ГЛАВА ДЕСЯТАЯ. Гуманистическая педагогия с реалистическим оттенком Ф. Рабле
1. Французские мыслители-реформаторы. Характерные черты в выражении их идей
Уже из биографии Рамуса мы могли видеть, как и во Франции пробиваются новые искания и в области религии, и в области науки. Но здесь, в сознании общества, еще прочно живут старые, правящие начала, в религии — католицизм, в науке — схоластика. Ни религиозная реформация, ни гуманистическое брожение в области мысли, здесь не захватывают таких широких кругов и обществ, как, например, в Германии[150]. Но в той степени, в какой общество остается консервативным, отдельные лица, чувствующие изжитость старых начал, являются смелыми и крайними новаторами. Градусам общественного консерватизма соответствуют градусы новаторского настроения отдельных, смело мыслящих лиц[151]. Они в той степени революционны, в какой консервативен общественный дух. Они примыкают, конечно, к какому-нибудь обще-западноевропейскому направлению или их можно к какому-нибудь „приписать”, но они никогда, в строгом смысле, не приходятся по его мерке. Они всегда стоят выше направленского колпака. Это одна черта идейных реформаторов Франции. Из тех же условий можно объяснить и другую характерную черту их, — значительную примесь иронии, сарказма и насмешки. Здесь столько же сказывается степень негодующего настроения, сколько, чувство практического бессилия. Обе эти черты[152] мы в полной мере замечаем и в тех мыслителях-новаторах, которые занимают видные места в истории педагогики: в Рабле, Монтене и Руссо. Мы будем говорить пока о двух первых.

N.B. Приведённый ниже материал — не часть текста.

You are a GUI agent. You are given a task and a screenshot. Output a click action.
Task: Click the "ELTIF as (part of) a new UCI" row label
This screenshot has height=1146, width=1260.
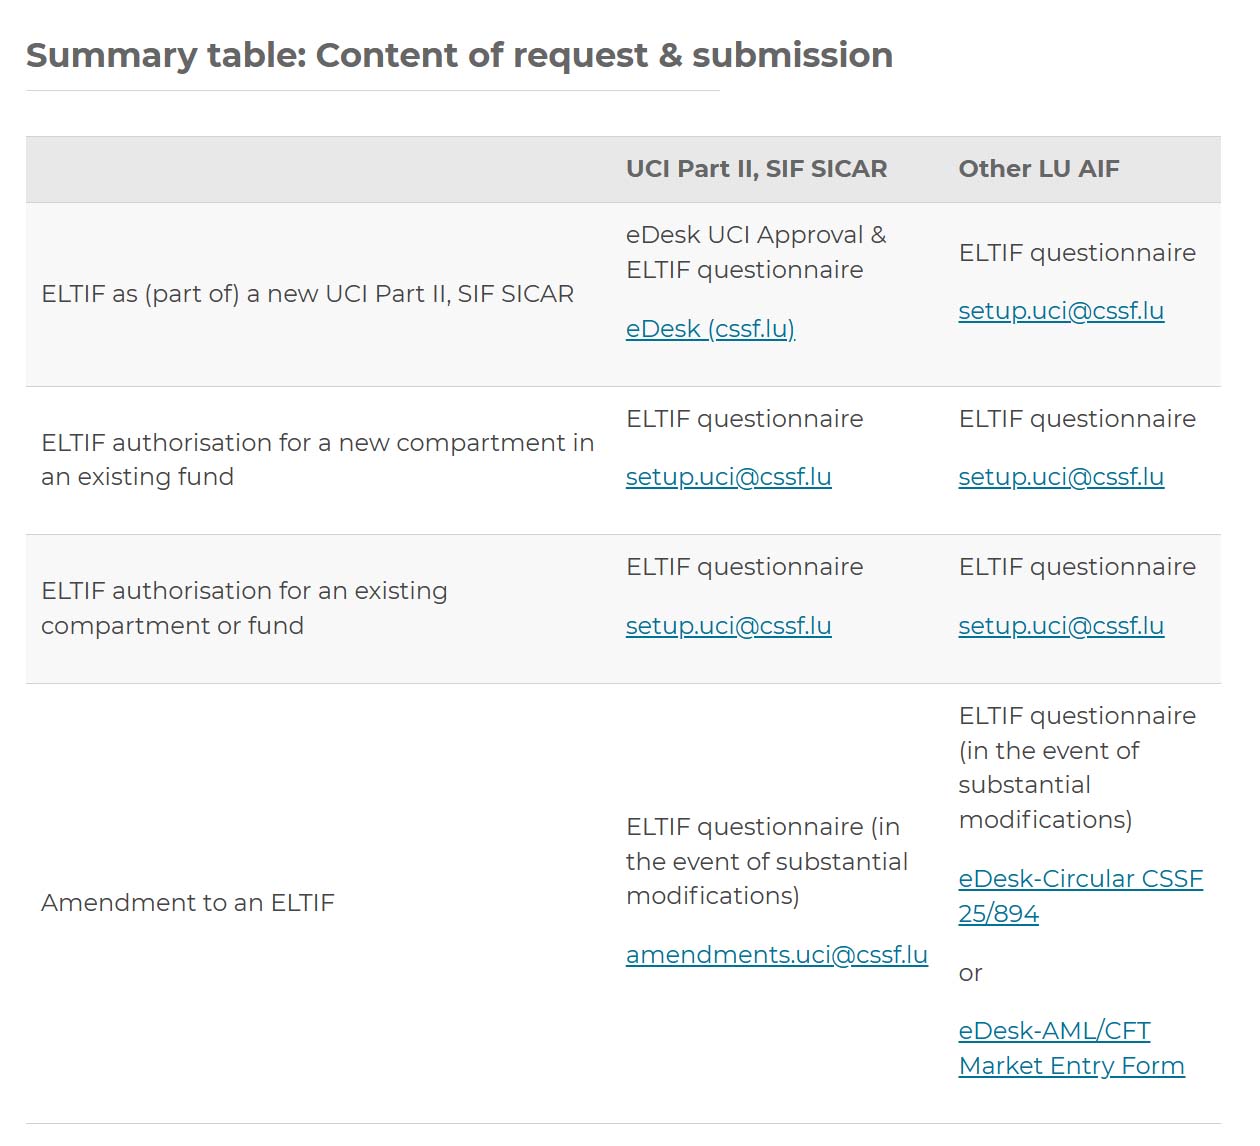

Франсуа Рабле (1483—1553 г.) и Мишель Монтень (1533—1592 г.), в борьбе со школьной схоластикой, несомненно, примыкают к гуманистическому направлению, к которому и относят их историки воспитания. Но в то же время их идеи опережают идеи этого направления, и иногда выражение их не знает меры. Бичуя школьную схоластику,—школьную шелуху знания, сарказм и отрицание их захватывает иногда и самое знание, и самую науку. Эти свойства французских реформаторов воспитания следует иметь в виду, чтобы знать истинную цену крайностям в выражении их идей.
2. Франсуа Рабле
Ф. Рабле род. в 1483 году в маленьком городке Шиноне (в Турени). После начального образования (в одном бенедиктинском монастыре), он поступает сначала во францисканский, а потом опять в бенедиктинский монастырь, где усердно отдается филологическим занятиям. Уже сделавшись мирским священником Рабле в Монпелье, — где была знаменитая во Франции медицинская школа, — изучает медицину, однако не бросая и филологических занятии. Затем (в 1532 году) он переселяется в Лион, — к одному типографщику поэту и гуманисту, — где занимается преподаванием медицины (причем, первый при своих лекциях по анатомии пользуется трупами) и издает свои знаменитые сатирические романы „Гаргантюа и Пантагрюэль”, которые за один год выдерживают несколько изданий. Последние годы жизни он проводит священником близ Парижа. Умерь в Париже в 1553 году.